A complete blood count was ran using a Beckman Coulter counter (Urit 3300, Guilin Botest Medical Electronic Co., Ltd., Guilin, China) that automatically gave values for red blood cell (RBC), WBC and platelet counts, haemoglobin (Hb), haematocrit (Hct), mean cell volume (MCV), mean cell haemoglobin (MCH), mean cell haemoglobin concentration (MCHC) following the manufacturer’s instructions. The classification of anaemia (Hb concentration below the WHO reference values for age or gender) and its severity was done following WHO standards (mild anaemia = 100–109 g/L, moderate anaemia = 70–99 g/L and severe anaemia < 70 g/L) [25, 26]. Leucopenia was defined as WBC < 4.5 × 109/L, hypochromasia as MCHC < 32 g/L [31], microcytosis as MCV < 73 fl and thrombocytopenia was defined as platelet count < 150 000/μl.

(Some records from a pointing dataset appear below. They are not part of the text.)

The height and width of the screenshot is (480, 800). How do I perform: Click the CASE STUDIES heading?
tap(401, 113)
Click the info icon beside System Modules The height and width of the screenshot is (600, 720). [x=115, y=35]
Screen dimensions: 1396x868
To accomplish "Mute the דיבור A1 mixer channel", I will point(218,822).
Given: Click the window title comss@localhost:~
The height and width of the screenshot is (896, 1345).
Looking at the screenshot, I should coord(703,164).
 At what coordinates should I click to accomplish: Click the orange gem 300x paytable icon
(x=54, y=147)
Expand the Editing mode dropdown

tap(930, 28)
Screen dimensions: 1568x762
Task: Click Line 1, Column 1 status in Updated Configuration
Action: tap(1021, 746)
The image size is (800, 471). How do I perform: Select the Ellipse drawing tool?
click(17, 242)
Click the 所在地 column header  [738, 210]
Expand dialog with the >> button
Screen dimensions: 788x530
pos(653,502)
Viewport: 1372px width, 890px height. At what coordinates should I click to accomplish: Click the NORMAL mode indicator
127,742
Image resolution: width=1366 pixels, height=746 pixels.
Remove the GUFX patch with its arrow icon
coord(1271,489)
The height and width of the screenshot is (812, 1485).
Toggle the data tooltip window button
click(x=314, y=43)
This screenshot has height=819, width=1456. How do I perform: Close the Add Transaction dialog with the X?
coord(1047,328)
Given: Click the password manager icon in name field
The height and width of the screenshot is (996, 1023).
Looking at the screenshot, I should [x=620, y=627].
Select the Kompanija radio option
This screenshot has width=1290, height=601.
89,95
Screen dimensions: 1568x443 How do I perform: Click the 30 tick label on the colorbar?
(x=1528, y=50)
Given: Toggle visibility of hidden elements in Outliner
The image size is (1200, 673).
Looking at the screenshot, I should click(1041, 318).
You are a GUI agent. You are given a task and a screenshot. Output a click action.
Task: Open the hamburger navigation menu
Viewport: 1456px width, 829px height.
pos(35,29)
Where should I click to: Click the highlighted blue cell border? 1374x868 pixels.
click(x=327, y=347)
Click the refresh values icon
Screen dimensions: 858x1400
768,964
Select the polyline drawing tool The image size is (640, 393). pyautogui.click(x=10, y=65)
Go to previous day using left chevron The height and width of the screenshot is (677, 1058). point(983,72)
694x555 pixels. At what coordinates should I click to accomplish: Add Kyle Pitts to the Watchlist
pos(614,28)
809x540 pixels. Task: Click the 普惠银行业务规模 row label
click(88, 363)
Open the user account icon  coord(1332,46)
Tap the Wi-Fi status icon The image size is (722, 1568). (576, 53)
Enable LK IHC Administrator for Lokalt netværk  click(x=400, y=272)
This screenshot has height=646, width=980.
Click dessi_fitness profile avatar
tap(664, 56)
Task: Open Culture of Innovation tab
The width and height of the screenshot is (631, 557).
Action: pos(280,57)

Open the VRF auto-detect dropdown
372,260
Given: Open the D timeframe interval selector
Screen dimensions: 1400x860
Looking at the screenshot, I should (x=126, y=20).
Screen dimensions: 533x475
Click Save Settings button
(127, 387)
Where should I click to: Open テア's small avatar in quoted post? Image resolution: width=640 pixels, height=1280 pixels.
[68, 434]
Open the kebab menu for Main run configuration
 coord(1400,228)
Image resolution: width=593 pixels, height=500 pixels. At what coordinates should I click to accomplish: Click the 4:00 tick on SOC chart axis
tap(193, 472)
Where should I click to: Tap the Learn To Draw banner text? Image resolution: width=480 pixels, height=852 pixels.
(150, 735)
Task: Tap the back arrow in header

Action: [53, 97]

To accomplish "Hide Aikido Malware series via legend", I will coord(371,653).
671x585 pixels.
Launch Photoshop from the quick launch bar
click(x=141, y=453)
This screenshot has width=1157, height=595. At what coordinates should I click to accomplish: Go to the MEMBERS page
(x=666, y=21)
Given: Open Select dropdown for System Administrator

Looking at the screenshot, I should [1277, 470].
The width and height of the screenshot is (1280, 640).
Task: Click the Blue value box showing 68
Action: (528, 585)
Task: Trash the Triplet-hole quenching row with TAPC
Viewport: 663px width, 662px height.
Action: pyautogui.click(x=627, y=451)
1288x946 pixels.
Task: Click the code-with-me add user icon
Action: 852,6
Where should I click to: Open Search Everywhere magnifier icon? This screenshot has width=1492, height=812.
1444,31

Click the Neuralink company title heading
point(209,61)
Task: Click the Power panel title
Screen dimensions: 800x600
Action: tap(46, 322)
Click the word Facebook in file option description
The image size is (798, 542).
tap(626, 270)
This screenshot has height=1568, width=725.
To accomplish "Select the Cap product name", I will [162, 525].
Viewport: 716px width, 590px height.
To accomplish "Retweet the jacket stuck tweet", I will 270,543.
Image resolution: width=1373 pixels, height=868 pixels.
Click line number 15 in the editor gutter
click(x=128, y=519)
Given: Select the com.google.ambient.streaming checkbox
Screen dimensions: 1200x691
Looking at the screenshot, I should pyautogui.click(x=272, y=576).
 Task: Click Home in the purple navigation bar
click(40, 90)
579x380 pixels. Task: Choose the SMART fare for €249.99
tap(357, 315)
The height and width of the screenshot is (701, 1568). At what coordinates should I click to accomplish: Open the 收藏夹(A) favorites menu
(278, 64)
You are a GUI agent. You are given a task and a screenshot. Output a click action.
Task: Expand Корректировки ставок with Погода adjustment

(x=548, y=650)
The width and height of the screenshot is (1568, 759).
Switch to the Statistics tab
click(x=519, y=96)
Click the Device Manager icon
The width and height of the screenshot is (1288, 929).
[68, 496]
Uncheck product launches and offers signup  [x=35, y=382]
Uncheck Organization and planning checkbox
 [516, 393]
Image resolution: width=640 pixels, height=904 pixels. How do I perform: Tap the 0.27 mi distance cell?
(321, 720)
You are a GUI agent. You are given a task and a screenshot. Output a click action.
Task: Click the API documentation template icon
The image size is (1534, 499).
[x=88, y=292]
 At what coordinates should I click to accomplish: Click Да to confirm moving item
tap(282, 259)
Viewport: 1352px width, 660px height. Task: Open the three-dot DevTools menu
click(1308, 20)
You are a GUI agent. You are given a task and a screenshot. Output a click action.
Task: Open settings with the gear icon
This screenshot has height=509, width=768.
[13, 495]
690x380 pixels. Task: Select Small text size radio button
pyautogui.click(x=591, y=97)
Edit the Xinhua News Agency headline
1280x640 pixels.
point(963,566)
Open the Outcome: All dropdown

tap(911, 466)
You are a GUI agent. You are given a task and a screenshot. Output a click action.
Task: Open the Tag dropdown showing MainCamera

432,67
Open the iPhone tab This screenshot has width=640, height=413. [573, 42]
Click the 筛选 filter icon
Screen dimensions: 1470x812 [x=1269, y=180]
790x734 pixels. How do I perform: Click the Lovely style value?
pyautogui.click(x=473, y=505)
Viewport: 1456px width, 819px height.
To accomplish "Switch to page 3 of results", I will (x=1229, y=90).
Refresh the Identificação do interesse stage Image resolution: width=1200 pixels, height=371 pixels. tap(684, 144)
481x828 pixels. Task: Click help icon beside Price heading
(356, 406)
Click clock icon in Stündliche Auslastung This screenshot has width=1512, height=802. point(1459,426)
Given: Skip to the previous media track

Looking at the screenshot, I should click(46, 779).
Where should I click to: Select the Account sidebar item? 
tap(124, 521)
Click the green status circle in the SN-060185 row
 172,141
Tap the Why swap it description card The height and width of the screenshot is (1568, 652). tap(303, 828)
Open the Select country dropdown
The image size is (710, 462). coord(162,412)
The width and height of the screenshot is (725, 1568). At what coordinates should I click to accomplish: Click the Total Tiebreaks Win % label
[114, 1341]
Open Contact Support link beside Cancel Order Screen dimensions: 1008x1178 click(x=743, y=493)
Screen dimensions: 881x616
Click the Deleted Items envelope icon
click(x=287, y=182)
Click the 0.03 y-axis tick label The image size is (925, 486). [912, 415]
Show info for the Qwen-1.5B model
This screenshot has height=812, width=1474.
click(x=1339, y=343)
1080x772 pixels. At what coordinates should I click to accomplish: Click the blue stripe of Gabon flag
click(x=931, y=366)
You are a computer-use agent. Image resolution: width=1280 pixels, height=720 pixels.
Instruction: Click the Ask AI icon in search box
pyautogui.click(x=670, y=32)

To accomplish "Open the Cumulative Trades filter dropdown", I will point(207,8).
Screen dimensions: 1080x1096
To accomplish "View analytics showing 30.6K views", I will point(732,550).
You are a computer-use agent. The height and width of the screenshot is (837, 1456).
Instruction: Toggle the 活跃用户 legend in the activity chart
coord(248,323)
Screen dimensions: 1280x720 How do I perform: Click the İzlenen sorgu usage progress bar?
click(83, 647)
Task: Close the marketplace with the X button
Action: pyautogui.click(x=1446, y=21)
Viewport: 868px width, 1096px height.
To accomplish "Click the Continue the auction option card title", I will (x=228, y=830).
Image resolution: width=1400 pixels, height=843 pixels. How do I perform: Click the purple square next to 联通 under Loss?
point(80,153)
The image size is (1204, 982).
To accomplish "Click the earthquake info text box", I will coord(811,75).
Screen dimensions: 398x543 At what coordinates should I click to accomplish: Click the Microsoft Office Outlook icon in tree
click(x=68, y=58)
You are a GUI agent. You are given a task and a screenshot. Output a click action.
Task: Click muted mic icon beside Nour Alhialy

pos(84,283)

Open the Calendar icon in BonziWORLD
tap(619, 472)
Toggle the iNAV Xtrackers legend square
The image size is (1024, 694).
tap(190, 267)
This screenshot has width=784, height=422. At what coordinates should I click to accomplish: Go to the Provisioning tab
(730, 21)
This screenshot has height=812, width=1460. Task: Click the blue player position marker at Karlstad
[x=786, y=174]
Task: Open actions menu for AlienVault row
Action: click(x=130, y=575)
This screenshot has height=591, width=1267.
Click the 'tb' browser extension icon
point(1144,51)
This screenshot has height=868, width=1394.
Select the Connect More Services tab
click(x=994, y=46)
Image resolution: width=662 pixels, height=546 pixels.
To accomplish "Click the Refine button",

About 25 ml of midstream urine was collected into plastic screw cap vials after a brisk exercise between 10:00 am and 2:00 pm. Gross haematuria was determined by visual observation while micro haematuria was determined with the aid of reagent strips (Combistix) following the manufacturers guide (CYBOW™ 11 M a series of Health Mate Ref 0974, DFI Co., Ltd, Gomo-ro, 388–25 Korea). Following agitation, 10 ml of urine was drawn using a syringe and filtered through a polycarbonate membrane filter (STERLITECH corporation, Washington, USA). The filter membrane was examined microscopically for the presence of schistosome eggs as described by Cheesbrough [25]. Schistosome egg density was expressed as the number of eggs in 10 ml urine (eggs/10 ml) and the intensity of infection was categorised as either light (< 50 eggs/10 ml) or heavy infection (≥ 50 eggs/10 ml) [32, 33].

Fresh stool samples were collected, smears were prepared and examined using the Kato-Katz thick smear method, as described by Cheesbrough [30]. Duplicate smears were prepared for each specimen using a 41.7 mg Kato-Katz template. Each slide was allowed to clear for 30 min, and then examined at 100 × total magnification within one hour of preparation to avoid missing hookworm eggs. The number of eggs counted per slide was multiplied by 24 to obtain the egg count per gram (epg) of faeces. As a quality control measure, all positive slides and 10% of randomly selected negative smears were re-examined by a third parasitologist who had no knowledge of the previous results. An average of the counts was utilised. Children were classified as having light (1–4999; 1–999 epg), moderate (5000–49 999; 1000–9999 epg) or heavy (≥ 50 000; ≥ 10 000 epg) infections for A. lumbricoides and T. trichiura respectively [34].